***** TEXT SEGMENT

On-chain metrics show transformative results. According to Etherscan, the average gas price has plummeted to a multi-year low of 0.5 Gwei. Crucially, this reduction in cost has not come at the expense of activity. Glassnode reports a sharp spike in Month-over-Month Activity Retention, indicating that lower fees are attracting and retaining new users and transactions. This positive feedback loop—lower costs driving higher usage—validates the institutional use case. The technology upgrades are directly facilitating the economic utility Fink describes.

The Bull Case: Network Effects and Institutional Validation

The convergence of three factors creates a powerful institutional bull case for Ethereum. First, its first-mover advantage in smart contracts has fostered the largest developer ecosystem and the most battle-tested DeFi and institutional infrastructure. Second, its overwhelming market share in RWA creates powerful network effects; new institutional players are incentivized to build where the liquidity and major counterparts already exist. Finally, explicit validation from entities like BlackRock and JPMorgan reduces perceived risk for other large institutions, creating a virtuous cycle of adoption. This combination of technology, market leadership, and credibility is currently unmatched.

Conclusion: Ethereum Solidifies Its Role as Financial Infrastructure

The narrative around Ethereum has fundamentally evolved. It is transitioning from a platform for decentralized applications to a foundational layer for global financial infrastructure. Larry Fink’s “one common blockchain” vision finds its most tangible expression in Ethereum’s 60% dominance of the $22.6 billion RWA market, its hosting of BlackRock’s $1.5 billion BUIDL fund, and its proven ability to scale while reducing costs. While other blockchains will continue to operate in niche areas, the data and institutional momentum strongly suggest that for the tokenization of real-world assets at scale, Ethereum is not just a contender—it is the established platform.

FAQs

Q1: What did BlackRock CEO Larry Fink actually say about Ethereum?

**********
***** DATA SUPPLIED

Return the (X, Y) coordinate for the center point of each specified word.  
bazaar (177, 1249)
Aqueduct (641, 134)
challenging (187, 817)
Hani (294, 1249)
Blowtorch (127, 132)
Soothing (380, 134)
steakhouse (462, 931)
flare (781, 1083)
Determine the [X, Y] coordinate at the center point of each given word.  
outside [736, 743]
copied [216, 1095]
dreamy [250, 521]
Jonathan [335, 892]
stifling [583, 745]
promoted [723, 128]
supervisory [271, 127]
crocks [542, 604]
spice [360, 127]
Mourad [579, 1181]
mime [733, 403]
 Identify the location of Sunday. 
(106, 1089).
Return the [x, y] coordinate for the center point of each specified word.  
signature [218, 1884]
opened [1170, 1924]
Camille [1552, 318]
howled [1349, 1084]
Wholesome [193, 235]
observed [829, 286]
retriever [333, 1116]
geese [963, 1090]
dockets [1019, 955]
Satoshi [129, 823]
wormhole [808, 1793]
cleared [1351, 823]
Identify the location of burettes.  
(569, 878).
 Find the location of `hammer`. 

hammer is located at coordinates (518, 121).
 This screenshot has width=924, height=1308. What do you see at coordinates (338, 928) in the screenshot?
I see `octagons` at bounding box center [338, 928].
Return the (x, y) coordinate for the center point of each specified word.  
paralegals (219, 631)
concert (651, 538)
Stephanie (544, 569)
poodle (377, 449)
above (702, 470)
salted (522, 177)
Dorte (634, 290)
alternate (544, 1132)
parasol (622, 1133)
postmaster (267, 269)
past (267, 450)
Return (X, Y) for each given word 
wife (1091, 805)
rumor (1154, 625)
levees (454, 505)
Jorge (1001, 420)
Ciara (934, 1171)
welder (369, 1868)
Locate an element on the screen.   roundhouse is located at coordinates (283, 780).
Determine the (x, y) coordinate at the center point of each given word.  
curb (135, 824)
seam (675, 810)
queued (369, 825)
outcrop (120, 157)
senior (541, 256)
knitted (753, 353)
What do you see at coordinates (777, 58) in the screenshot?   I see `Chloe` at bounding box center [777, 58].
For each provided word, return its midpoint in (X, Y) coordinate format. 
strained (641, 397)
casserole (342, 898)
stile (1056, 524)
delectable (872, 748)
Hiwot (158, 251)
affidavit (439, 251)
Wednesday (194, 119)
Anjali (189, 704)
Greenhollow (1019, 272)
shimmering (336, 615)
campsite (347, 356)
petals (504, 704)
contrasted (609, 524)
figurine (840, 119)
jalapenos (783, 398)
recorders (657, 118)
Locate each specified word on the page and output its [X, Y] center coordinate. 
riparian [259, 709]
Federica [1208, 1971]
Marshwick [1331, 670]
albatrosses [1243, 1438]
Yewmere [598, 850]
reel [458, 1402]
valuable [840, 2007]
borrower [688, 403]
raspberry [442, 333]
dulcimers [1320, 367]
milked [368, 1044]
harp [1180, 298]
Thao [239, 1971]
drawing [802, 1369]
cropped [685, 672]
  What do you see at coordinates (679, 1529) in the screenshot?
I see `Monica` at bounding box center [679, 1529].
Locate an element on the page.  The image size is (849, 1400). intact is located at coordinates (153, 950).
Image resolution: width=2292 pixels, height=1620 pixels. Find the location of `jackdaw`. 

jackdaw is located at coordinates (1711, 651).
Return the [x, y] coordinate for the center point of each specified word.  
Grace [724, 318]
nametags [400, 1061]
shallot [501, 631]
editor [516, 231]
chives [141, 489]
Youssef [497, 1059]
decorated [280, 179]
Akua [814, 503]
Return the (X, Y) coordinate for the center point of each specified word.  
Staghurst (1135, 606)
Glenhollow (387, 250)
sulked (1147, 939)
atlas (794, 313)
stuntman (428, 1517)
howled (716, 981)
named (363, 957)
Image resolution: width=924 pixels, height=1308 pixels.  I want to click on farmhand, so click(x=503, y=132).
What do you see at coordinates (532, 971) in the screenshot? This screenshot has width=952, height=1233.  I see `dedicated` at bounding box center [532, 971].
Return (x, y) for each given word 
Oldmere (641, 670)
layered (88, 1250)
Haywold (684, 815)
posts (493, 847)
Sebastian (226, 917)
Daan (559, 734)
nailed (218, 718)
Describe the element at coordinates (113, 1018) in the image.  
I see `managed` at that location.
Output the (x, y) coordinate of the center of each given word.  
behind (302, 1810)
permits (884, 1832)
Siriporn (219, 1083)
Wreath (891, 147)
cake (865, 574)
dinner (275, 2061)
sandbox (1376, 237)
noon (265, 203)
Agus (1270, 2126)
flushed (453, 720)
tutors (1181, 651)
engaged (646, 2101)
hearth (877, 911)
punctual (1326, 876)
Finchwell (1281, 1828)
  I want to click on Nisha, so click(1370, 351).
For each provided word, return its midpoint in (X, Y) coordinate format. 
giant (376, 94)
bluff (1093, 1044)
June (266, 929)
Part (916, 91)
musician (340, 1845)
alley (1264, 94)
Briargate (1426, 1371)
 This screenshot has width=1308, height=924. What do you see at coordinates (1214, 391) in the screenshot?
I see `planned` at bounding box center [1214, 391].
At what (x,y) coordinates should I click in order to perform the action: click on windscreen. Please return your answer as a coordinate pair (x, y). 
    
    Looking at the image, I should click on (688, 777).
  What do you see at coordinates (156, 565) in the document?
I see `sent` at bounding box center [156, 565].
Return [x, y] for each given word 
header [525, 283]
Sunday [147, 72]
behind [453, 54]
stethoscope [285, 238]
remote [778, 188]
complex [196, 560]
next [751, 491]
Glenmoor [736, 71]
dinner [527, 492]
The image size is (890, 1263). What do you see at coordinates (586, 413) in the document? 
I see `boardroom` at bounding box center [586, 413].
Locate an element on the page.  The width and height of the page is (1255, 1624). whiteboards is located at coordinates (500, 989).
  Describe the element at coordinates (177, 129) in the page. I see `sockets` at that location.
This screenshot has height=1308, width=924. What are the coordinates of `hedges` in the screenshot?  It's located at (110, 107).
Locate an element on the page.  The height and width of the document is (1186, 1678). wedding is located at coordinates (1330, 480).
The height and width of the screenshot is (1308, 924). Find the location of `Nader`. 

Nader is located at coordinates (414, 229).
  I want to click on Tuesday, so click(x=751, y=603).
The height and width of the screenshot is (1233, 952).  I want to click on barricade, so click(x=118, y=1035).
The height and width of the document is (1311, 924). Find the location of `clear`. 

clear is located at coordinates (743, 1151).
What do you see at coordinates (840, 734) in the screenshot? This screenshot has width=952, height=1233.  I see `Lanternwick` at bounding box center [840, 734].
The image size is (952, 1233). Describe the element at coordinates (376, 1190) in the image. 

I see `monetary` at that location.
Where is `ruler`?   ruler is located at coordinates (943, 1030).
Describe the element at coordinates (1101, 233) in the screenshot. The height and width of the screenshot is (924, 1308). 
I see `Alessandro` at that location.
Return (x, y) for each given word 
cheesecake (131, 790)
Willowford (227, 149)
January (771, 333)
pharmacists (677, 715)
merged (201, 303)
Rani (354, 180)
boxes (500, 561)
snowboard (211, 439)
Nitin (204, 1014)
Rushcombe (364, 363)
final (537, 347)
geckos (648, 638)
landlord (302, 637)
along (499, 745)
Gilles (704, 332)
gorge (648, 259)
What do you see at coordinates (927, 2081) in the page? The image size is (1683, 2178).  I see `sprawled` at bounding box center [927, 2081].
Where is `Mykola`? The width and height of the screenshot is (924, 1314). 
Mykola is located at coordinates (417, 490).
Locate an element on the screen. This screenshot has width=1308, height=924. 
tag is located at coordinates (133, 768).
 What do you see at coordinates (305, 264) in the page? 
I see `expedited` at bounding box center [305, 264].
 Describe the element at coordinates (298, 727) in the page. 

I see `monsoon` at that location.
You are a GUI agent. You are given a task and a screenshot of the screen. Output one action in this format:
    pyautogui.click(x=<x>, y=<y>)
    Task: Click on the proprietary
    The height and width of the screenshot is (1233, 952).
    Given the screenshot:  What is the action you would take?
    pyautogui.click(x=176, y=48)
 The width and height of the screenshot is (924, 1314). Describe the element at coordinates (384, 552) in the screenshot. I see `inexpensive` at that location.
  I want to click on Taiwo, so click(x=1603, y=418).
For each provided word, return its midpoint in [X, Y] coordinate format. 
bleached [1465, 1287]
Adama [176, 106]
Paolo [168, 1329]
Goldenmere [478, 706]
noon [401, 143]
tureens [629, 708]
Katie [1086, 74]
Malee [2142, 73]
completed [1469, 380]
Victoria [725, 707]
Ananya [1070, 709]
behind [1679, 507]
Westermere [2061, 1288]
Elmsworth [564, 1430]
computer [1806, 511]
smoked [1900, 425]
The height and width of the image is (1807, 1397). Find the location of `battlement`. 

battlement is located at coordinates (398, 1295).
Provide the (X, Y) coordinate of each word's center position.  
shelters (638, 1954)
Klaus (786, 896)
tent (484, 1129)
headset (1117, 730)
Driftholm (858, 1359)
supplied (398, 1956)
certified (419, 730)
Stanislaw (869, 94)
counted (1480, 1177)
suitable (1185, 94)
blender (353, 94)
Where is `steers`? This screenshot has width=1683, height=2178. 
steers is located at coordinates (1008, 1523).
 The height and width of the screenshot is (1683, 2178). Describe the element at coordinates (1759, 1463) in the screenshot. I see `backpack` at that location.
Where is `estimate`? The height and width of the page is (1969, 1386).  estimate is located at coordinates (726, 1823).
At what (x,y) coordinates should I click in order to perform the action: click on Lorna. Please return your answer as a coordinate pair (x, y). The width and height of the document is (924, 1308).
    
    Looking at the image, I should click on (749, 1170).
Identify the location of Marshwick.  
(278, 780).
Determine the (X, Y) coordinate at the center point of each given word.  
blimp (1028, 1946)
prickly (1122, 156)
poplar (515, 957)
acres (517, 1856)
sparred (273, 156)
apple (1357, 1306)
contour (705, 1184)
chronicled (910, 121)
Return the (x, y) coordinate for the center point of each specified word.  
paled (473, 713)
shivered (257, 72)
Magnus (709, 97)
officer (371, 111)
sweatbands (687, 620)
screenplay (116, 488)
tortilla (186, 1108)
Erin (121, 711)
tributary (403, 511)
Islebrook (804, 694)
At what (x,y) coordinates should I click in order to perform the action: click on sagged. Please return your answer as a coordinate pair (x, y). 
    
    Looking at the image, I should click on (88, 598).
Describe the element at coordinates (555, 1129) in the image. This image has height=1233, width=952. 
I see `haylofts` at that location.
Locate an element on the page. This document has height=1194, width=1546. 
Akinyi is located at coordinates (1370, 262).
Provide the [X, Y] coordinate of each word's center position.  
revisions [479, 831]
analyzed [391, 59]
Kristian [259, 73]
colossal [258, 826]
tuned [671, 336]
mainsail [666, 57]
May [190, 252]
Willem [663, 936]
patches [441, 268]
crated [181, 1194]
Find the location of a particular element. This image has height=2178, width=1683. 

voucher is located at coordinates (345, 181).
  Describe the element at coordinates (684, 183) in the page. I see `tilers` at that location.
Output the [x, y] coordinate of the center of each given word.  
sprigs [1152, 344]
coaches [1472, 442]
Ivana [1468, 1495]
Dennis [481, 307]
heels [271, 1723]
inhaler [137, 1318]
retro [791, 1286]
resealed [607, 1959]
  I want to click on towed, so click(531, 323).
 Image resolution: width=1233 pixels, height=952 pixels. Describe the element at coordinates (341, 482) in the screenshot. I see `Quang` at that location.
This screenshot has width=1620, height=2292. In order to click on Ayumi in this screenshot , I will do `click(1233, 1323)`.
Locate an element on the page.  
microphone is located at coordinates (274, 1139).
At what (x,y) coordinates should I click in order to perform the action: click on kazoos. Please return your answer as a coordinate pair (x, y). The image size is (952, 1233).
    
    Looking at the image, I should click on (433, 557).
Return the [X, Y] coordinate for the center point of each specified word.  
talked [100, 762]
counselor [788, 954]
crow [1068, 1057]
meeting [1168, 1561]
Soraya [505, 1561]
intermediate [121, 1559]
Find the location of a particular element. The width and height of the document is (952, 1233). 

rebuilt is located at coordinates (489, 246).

**********

▸ **ACTIONS TO TAKE**:
1. In the article on Ethereum as financial infrastructure, what average gas price does Etherscan report?
2. Write the next part of the article on Ethereum as financial infrastructure, picking up right after its last line.

▸ **ACTIVITY ANSWERS**:
1. A multi-year low of 0.5 Gwei.

2.
At the 2026 World Economic Forum, Fink emphasized the necessity of rapid tokenization adoption and pointed to the concept of a “one common blockchain” to drive this shift. While not naming Ethereum explicitly in the quote, the financial community widely interpreted his comments as an endorsement, given BlackRock’s $1.5 billion BUIDL fund is built on Ethereum and the network’s dominance in the tokenized asset sector.

Q2: What is the Real World Asset (RWA) sector and why is it important?
The RWA sector involves representing traditional financial assets (like treasury bonds, real estate, or private credit) as digital tokens on a blockchain. It is critically important because it represents the direct bridge between trillion-dollar traditional finance (TradFi) and blockchain technology, driving utility and institutional capital into the crypto ecosystem beyond speculative trading.

Q3: How much of the RWA market does Ethereum control?
According to current data from trackers like RWA.xyz, Ethereum controls approximately 60% of the total $22.6 billion Real World Asset market. This represents a commanding lead, with the next closest competitor, Binance Smart Chain, holding about 10.2%.

Q4: Have Ethereum’s gas fees really dropped enough for institutional use?
Yes, key on-chain metrics show significant improvement. Following major network upgrades in 2025, the average gas price on Ethereum has fallen to a multi-year low of around 0.5 Gwei. More importantly, this lower cost environment is correlating with increased network activity and user retention, as reported by analytics firms like Glassnode.

Q5: Are other major financial institutions besides BlackRock using Ethereum for tokenization?
Yes. JPMorgan has launched its tokenized collateral network on Ethereum, and other global banks and asset managers are actively piloting or deploying similar projects. The presence of these established institutions provides significant validation and reduces the operational and regulatory risk for others to follow.